MATERIAL TO PROCESS —
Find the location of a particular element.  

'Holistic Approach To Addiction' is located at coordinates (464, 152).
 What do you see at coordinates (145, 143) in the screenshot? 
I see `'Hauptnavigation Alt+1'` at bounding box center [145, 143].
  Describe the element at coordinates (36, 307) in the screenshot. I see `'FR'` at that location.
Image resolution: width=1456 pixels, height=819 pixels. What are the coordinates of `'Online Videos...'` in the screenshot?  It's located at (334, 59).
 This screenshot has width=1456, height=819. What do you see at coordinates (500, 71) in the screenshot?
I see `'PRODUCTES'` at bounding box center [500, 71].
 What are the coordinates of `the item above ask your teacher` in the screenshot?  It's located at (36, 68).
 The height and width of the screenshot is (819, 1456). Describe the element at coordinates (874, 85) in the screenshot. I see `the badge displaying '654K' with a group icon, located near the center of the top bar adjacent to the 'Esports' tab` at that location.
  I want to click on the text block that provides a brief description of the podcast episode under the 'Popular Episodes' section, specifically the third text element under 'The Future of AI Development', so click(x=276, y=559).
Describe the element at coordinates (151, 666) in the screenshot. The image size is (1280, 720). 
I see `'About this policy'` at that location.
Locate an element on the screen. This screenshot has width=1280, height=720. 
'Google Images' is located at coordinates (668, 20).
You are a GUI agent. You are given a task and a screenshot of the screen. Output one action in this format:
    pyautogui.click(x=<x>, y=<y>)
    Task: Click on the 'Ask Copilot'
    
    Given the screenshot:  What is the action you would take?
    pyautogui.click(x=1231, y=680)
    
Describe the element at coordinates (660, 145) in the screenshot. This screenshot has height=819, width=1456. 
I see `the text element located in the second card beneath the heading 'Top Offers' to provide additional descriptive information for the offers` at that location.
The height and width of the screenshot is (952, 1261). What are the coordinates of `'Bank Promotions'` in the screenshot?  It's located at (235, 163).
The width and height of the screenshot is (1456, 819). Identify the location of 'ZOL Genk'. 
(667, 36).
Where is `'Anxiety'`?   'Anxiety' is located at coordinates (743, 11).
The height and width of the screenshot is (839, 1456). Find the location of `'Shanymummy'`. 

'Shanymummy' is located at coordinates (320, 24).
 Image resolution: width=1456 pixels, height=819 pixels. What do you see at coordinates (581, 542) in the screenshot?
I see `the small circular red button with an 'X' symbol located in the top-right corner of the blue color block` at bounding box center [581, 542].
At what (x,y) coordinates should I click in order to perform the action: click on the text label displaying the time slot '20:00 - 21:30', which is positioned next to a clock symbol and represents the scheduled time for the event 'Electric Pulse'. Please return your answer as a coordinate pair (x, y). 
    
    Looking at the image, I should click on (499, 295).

SHORT EXERCISE —
Please arrange the lines of the records above, from the line holding "Describe the element at coordinates (660, 145)" through the line holding "text element located", inclusive, as a Markdown table with the columns Row and Line, leaving out any blank lines.

ANSWER FOR THIS EXERCISE —
| Row | Line |
|---|---|
| 1 | Describe the element at coordinates (660, 145) in the screenshot. This screenshot has height=819, width=1456.  |
| 2 | I see `the text element located in the second card beneath the heading 'Top Offers' to provide additional descriptive information for the offers` at that location. |